__Material shown__:
--- START ---
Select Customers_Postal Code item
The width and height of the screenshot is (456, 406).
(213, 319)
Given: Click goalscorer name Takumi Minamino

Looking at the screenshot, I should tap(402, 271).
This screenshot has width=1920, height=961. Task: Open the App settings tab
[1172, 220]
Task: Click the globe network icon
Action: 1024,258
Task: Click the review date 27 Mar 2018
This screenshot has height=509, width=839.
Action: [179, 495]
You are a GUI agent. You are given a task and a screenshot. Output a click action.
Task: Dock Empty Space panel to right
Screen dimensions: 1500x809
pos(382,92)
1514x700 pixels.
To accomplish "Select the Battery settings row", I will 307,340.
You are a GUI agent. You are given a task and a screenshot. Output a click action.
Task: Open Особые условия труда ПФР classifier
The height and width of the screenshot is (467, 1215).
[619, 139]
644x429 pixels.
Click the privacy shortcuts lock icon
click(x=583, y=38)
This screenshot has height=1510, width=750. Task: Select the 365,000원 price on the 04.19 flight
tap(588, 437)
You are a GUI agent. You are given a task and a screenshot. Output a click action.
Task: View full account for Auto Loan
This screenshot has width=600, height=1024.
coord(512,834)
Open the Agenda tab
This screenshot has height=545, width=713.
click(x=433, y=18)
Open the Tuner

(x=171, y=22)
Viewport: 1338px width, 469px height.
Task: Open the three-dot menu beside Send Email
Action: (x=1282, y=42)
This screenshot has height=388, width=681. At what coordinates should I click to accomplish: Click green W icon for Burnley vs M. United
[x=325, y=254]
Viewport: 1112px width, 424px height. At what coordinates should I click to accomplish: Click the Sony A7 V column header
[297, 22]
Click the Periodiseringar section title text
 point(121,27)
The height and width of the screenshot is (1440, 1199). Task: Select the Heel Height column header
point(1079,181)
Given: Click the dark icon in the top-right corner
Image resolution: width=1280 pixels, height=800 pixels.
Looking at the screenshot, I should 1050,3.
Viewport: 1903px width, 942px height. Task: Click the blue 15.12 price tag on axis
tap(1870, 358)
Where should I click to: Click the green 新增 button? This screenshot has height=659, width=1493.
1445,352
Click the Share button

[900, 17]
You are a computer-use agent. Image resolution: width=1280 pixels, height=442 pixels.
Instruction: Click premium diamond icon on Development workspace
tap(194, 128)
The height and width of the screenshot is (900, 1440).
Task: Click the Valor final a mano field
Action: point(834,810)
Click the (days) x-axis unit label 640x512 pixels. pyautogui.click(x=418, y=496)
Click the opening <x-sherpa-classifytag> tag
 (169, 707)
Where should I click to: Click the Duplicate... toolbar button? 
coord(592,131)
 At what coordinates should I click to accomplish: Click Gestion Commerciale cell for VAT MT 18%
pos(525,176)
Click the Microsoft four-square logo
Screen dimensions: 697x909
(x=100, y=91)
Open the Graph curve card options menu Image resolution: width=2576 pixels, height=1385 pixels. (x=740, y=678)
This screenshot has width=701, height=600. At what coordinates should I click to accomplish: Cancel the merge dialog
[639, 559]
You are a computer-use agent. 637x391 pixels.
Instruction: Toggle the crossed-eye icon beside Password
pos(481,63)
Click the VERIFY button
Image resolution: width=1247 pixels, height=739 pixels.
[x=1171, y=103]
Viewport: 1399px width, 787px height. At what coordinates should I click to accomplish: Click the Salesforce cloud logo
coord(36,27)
--- END ---
__What the exercise asks__:
Working from the listing above, give it again word for word.

__Answer to this task__:
Select Customers_Postal Code item
The width and height of the screenshot is (456, 406).
(213, 319)
Given: Click goalscorer name Takumi Minamino

Looking at the screenshot, I should tap(402, 271).
This screenshot has width=1920, height=961. Task: Open the App settings tab
[1172, 220]
Task: Click the globe network icon
Action: 1024,258
Task: Click the review date 27 Mar 2018
This screenshot has height=509, width=839.
Action: [179, 495]
You are a GUI agent. You are given a task and a screenshot. Output a click action.
Task: Dock Empty Space panel to right
Screen dimensions: 1500x809
pos(382,92)
1514x700 pixels.
To accomplish "Select the Battery settings row", I will 307,340.
You are a GUI agent. You are given a task and a screenshot. Output a click action.
Task: Open Особые условия труда ПФР classifier
The height and width of the screenshot is (467, 1215).
[619, 139]
644x429 pixels.
Click the privacy shortcuts lock icon
click(x=583, y=38)
This screenshot has height=1510, width=750. Task: Select the 365,000원 price on the 04.19 flight
tap(588, 437)
You are a GUI agent. You are given a task and a screenshot. Output a click action.
Task: View full account for Auto Loan
This screenshot has width=600, height=1024.
coord(512,834)
Open the Agenda tab
This screenshot has height=545, width=713.
click(x=433, y=18)
Open the Tuner

(x=171, y=22)
Viewport: 1338px width, 469px height.
Task: Open the three-dot menu beside Send Email
Action: (x=1282, y=42)
This screenshot has height=388, width=681. At what coordinates should I click to accomplish: Click green W icon for Burnley vs M. United
[x=325, y=254]
Viewport: 1112px width, 424px height. At what coordinates should I click to accomplish: Click the Sony A7 V column header
[297, 22]
Click the Periodiseringar section title text
 point(121,27)
The height and width of the screenshot is (1440, 1199). Task: Select the Heel Height column header
point(1079,181)
Given: Click the dark icon in the top-right corner
Image resolution: width=1280 pixels, height=800 pixels.
Looking at the screenshot, I should 1050,3.
Viewport: 1903px width, 942px height. Task: Click the blue 15.12 price tag on axis
tap(1870, 358)
Where should I click to: Click the green 新增 button? This screenshot has height=659, width=1493.
1445,352
Click the Share button

[900, 17]
You are a computer-use agent. Image resolution: width=1280 pixels, height=442 pixels.
Instruction: Click premium diamond icon on Development workspace
tap(194, 128)
The height and width of the screenshot is (900, 1440).
Task: Click the Valor final a mano field
Action: point(834,810)
Click the (days) x-axis unit label 640x512 pixels. pyautogui.click(x=418, y=496)
Click the opening <x-sherpa-classifytag> tag
 (169, 707)
Where should I click to: Click the Duplicate... toolbar button? 
coord(592,131)
 At what coordinates should I click to accomplish: Click Gestion Commerciale cell for VAT MT 18%
pos(525,176)
Click the Microsoft four-square logo
Screen dimensions: 697x909
(x=100, y=91)
Open the Graph curve card options menu Image resolution: width=2576 pixels, height=1385 pixels. (x=740, y=678)
This screenshot has width=701, height=600. At what coordinates should I click to accomplish: Cancel the merge dialog
[639, 559]
You are a computer-use agent. 637x391 pixels.
Instruction: Toggle the crossed-eye icon beside Password
pos(481,63)
Click the VERIFY button
Image resolution: width=1247 pixels, height=739 pixels.
[x=1171, y=103]
Viewport: 1399px width, 787px height. At what coordinates should I click to accomplish: Click the Salesforce cloud logo
coord(36,27)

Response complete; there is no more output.